I fly back to Houston, Texas, on Sunday to fulfill a whirlwind day of tests required for the MD Anderson clinical trial that I am on. I'll undergo a long series of diagnostics tests on Monday: bloodwork, chest x-ray, CT Scan, PET Scan, EKG, etc. Then I'll meet with my doctor and his trial nurse to go over all the results. She and I have been in touch via e-mail nearly daily since I've been at home with the drugs. This will be the opportunity for them to examine me in person and hash out face to face how my body is handling this
Oh, did I mention I'm getting a PET Scan to reassess the lymphoma presence? Silly, I didn't even realize that, must have slipped my mind. Ha. Far from it. It's at the very forefront of my mind. The scanxiety has again set in. Monday will mark two cycles on the Panobinostat and Everolimus novel drug combo. Per clinical trial protocol it's now time to see if they are working and I should continue, if they are not and I need to seek different drug options, or, if it's all clear and it's time to move – very quickly – to allo transplant. Or, some different development that carries a new adventure altogether.
To avoid redundancy and the toll it can take on my body, my transplant doctor at Sloan has agreed to read the PET Scan from MD Anderson. He'll collaborate with my team there to make the call on my best next steps.
I had planned to go it alone this trip, but last night, after further talks with my husband, we realized that this is not the time for me to be cocky pants. He wants to be there for me and having him there will alleviate a big amount of the stress of travel, paperwork, appointments, airports and taxis.
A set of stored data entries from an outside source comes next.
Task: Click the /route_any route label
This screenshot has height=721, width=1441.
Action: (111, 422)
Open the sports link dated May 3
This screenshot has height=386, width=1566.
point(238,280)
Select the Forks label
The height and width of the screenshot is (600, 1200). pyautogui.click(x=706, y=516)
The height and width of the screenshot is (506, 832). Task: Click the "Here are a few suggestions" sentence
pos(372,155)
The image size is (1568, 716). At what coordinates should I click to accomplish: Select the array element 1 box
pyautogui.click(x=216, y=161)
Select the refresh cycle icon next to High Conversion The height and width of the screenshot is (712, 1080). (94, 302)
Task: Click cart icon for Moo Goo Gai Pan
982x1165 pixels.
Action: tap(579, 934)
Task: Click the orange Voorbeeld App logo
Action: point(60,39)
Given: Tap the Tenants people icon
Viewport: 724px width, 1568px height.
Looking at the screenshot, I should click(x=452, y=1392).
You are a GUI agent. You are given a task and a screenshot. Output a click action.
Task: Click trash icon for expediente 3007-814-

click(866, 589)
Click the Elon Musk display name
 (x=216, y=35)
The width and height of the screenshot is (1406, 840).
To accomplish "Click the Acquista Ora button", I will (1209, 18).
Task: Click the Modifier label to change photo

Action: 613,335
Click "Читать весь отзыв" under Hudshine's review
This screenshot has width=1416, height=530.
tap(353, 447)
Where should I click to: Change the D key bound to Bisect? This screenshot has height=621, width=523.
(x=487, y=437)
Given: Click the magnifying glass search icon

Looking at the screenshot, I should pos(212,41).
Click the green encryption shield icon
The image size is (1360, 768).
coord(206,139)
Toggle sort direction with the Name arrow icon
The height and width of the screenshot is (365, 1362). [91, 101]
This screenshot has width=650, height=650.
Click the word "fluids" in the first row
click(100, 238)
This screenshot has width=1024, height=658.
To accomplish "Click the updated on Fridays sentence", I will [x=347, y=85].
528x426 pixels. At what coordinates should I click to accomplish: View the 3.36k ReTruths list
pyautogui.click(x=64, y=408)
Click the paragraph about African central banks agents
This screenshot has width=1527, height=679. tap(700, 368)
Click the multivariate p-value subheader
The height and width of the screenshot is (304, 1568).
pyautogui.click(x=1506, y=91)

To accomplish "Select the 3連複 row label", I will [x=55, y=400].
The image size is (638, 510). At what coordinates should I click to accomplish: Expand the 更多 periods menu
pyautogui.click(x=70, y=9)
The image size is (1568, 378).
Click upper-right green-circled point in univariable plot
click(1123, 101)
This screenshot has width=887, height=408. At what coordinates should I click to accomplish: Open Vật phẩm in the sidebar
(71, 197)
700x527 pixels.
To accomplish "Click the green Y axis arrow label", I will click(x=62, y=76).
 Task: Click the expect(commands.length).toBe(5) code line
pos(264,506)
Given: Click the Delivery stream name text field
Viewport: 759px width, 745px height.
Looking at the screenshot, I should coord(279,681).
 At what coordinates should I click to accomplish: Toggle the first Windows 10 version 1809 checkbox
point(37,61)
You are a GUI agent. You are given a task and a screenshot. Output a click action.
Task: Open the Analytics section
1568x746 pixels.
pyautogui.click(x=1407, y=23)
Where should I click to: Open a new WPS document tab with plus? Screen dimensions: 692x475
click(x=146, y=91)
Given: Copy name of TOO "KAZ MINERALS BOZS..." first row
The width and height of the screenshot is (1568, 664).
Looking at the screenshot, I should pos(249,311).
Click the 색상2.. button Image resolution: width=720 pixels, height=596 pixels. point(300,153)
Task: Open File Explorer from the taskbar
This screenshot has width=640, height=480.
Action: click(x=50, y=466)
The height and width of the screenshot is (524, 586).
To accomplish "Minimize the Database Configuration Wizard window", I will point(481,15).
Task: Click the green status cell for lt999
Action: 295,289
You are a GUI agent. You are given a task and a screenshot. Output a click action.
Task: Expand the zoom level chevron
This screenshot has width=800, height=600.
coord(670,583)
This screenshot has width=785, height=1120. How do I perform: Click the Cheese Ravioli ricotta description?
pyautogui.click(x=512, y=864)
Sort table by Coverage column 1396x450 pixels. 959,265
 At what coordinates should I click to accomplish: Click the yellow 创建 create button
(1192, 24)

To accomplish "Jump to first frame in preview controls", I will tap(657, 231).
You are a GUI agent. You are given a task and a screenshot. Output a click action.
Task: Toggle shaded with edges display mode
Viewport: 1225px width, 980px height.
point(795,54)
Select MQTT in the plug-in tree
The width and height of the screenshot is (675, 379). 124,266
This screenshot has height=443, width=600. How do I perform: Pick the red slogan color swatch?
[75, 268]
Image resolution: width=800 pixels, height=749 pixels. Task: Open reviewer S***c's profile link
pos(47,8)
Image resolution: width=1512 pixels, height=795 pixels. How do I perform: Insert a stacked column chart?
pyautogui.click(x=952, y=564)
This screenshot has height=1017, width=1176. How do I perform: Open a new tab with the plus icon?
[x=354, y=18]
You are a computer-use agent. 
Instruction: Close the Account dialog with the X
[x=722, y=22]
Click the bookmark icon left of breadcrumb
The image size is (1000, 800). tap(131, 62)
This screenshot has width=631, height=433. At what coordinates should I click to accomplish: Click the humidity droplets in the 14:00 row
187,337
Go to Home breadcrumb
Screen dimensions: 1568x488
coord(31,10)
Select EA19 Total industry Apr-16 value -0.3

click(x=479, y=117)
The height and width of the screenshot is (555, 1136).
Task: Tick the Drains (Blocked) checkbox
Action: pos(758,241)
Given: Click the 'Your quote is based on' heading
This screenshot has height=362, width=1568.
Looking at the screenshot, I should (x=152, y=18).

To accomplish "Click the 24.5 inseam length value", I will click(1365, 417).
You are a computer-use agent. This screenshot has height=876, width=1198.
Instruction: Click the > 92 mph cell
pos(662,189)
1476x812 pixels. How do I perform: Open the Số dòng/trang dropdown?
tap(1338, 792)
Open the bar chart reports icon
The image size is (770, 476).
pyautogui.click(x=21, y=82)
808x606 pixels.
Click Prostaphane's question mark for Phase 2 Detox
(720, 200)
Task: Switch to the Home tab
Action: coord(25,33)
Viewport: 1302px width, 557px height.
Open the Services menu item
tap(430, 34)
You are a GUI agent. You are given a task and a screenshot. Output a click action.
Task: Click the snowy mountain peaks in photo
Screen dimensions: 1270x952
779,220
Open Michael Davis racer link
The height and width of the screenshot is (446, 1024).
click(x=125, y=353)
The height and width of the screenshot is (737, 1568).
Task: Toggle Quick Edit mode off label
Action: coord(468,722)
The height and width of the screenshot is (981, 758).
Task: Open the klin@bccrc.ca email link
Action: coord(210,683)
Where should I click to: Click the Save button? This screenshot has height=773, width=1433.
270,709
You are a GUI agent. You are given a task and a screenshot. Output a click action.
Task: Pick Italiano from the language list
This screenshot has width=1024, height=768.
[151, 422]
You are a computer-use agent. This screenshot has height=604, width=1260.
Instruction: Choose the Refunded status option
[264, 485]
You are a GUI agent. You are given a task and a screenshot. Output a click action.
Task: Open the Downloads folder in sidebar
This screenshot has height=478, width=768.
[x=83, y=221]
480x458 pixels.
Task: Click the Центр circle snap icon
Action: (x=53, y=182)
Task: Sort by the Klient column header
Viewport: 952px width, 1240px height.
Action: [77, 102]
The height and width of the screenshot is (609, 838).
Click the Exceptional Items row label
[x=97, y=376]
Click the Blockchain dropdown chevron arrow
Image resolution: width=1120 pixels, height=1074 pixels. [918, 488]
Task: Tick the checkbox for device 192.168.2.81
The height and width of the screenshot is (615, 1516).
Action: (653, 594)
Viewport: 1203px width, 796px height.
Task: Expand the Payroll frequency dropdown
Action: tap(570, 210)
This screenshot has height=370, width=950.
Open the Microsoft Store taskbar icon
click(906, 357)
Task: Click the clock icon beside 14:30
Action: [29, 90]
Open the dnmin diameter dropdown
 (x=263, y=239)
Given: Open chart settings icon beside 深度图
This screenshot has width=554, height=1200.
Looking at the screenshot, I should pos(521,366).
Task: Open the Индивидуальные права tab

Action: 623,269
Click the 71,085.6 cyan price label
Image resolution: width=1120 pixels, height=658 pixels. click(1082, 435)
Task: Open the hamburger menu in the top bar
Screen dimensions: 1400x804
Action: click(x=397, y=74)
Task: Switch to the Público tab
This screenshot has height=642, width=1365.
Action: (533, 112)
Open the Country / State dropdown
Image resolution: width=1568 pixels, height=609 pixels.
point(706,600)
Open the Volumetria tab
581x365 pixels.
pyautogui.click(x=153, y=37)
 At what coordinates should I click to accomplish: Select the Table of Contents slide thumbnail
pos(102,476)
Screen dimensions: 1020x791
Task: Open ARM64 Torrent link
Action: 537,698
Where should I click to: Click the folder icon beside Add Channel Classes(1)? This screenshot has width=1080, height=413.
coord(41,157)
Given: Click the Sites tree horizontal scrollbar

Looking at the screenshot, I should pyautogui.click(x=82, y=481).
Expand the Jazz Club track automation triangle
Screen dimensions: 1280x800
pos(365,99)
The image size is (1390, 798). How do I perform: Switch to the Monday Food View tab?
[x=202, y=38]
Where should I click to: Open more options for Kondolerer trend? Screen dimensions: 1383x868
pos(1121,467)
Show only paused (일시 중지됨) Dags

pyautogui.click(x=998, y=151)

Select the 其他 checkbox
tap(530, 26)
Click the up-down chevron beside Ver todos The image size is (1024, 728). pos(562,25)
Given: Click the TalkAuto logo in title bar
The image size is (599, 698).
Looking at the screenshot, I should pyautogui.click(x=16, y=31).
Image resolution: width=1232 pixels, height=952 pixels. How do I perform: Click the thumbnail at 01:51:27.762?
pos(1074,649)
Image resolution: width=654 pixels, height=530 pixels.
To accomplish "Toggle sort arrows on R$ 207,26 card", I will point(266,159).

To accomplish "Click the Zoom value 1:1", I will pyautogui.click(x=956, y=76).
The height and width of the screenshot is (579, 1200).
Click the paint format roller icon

I need another set of ears and eyes and the strong, comforting arms of my hubby. I hate to admit it, but my capabilities and endurance have taken quite a toll and I need to adjust to those new levels. I will be receiving hugely important information and quite honestly I don't trust myself to be able to take it all in on my own – good or not-so-good news. Craig has a great ability to take care of things when my body or mind or emotions zone out or pour out, whatever the case may be. This CEO needs her EVP for this trip. Notice, I'm not demoting myself, I'm still top dog, obviously. But it's okay for me to accept help. Okay, but not easy. I've always had trouble with delegating.
People ask me if I think the drugs are working. The answer is that I don't know. This time, I truly have no idea. I can no longer tell the lymphoma symptoms from the drug side effects as the drug side effects are so unpredictable and undocumented. I have a great amount of hope that this did the trick, but I'm also realistic. I have been feeling pretty awful, but then again, I've taken potent, powerful drugs just about every day since April 1. These novel drugs are not constructed to make me feel good. They are constructed to block and reprogram the protein cells that are telling this lymphoma to grow. I'm just caught in the middle and absorbing all the reverberations in whatever form they take.
Whatever happens, I cannot ever say that I did not try my absolute hardest. The worrying will get me nowhere, and I'm doing my best to keep it at bay. I couldn't think of a better way to do that than to spend tomorrow traveling to Rhode Island to see my little brother graduate from Roger Williams University. It'll be a beautiful celebration and such a welcome reminder of all the positivity, hope and new beginnings out there to be enjoyed.
Sunday, we jet set. I hope to come back with some answers and direction.